### Data lines:
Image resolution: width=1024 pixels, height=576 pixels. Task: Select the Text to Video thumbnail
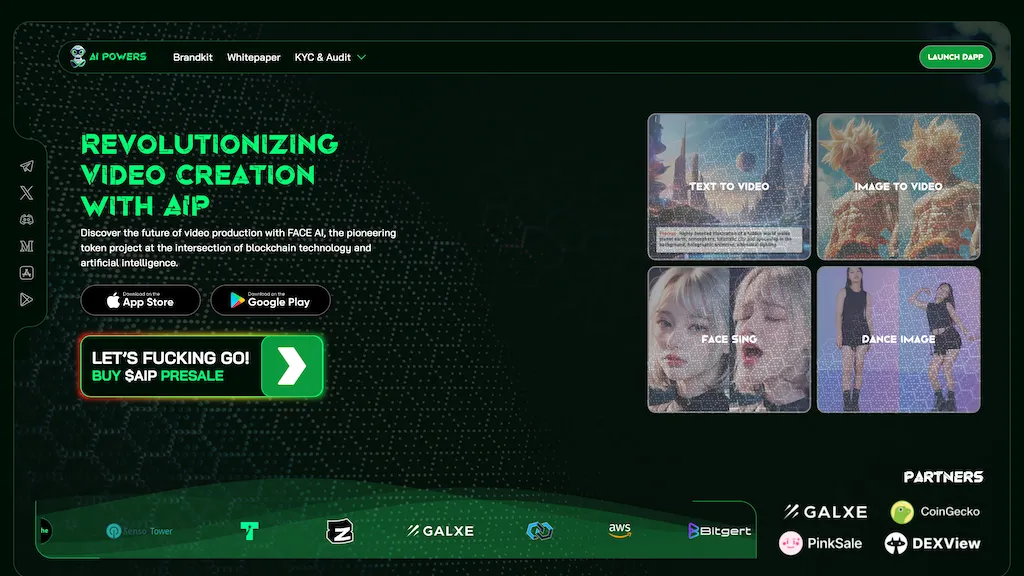coord(729,187)
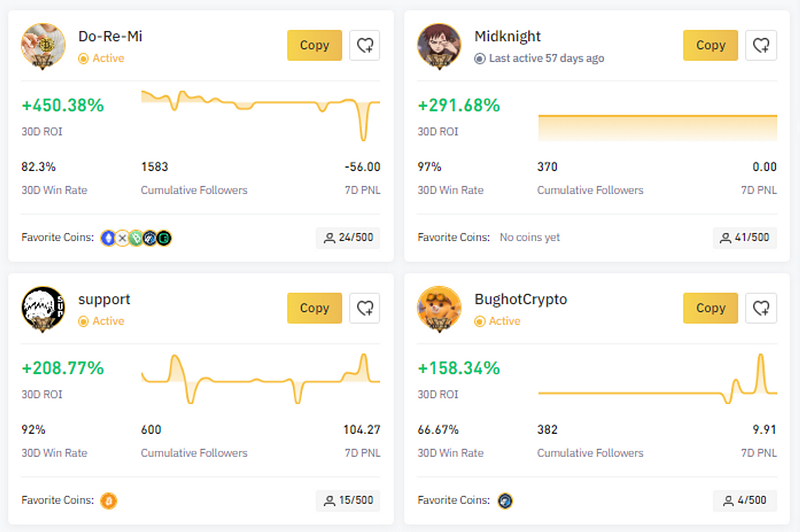Add Do-Re-Mi to favorites with heart icon
The image size is (800, 532).
pyautogui.click(x=364, y=45)
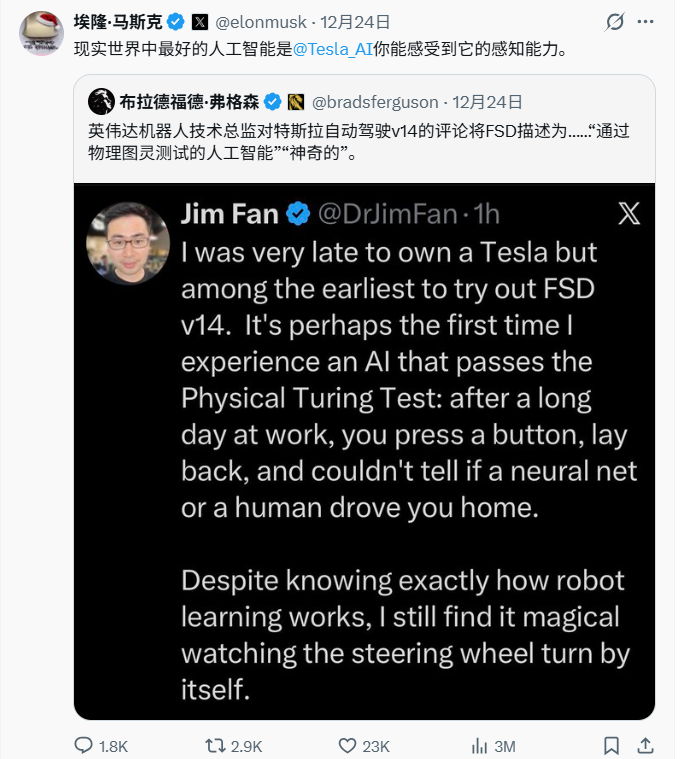Image resolution: width=693 pixels, height=759 pixels.
Task: Share the post via the share icon
Action: [646, 745]
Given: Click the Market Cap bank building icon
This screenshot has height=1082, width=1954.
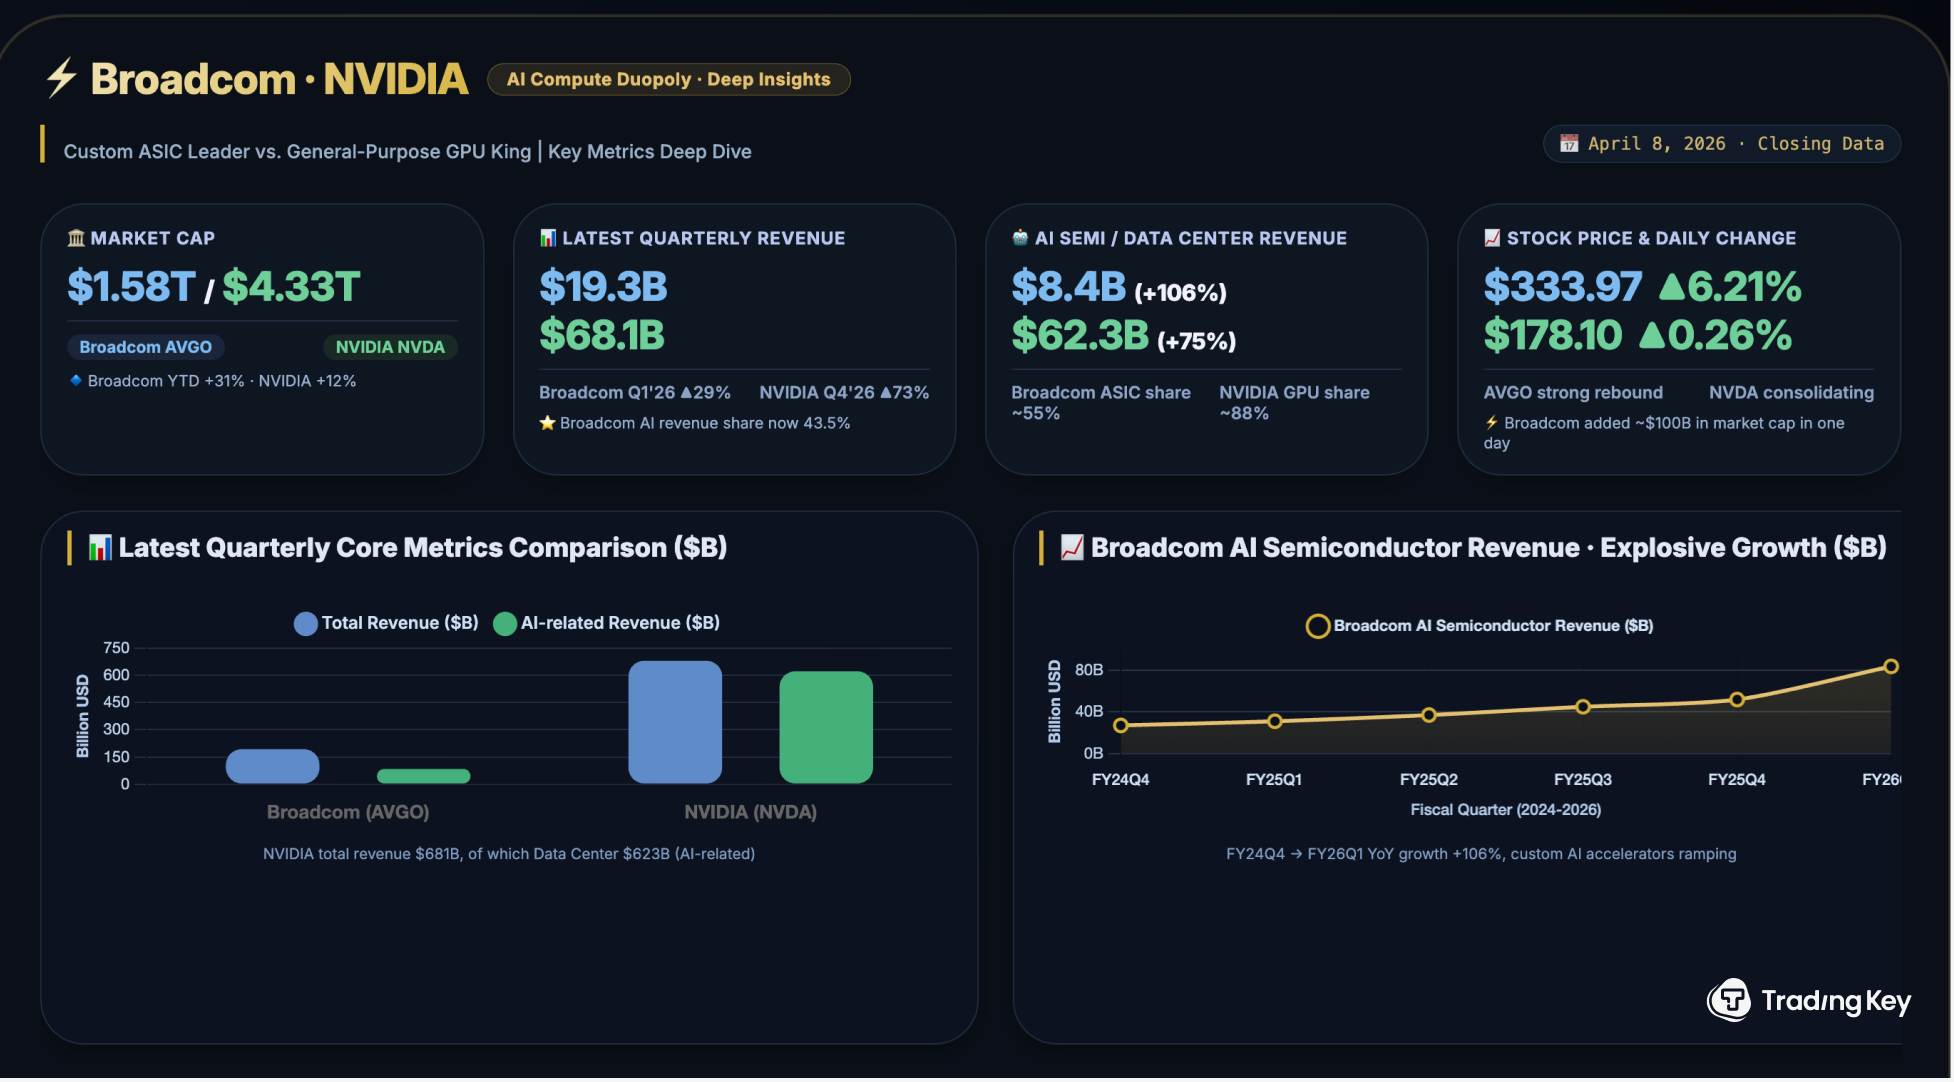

### Aim of the task:
Could you reproduce every line of the records above word for word, omitting the pictures?

### Answer:
Image resolution: width=1024 pixels, height=576 pixels. Task: Select the Text to Video thumbnail
coord(729,187)
Add Do-Re-Mi to favorites with heart icon
The image size is (800, 532).
pyautogui.click(x=364, y=45)
Image resolution: width=693 pixels, height=759 pixels.
Task: Share the post via the share icon
Action: [646, 745]
Given: Click the Market Cap bank building icon
This screenshot has height=1082, width=1954.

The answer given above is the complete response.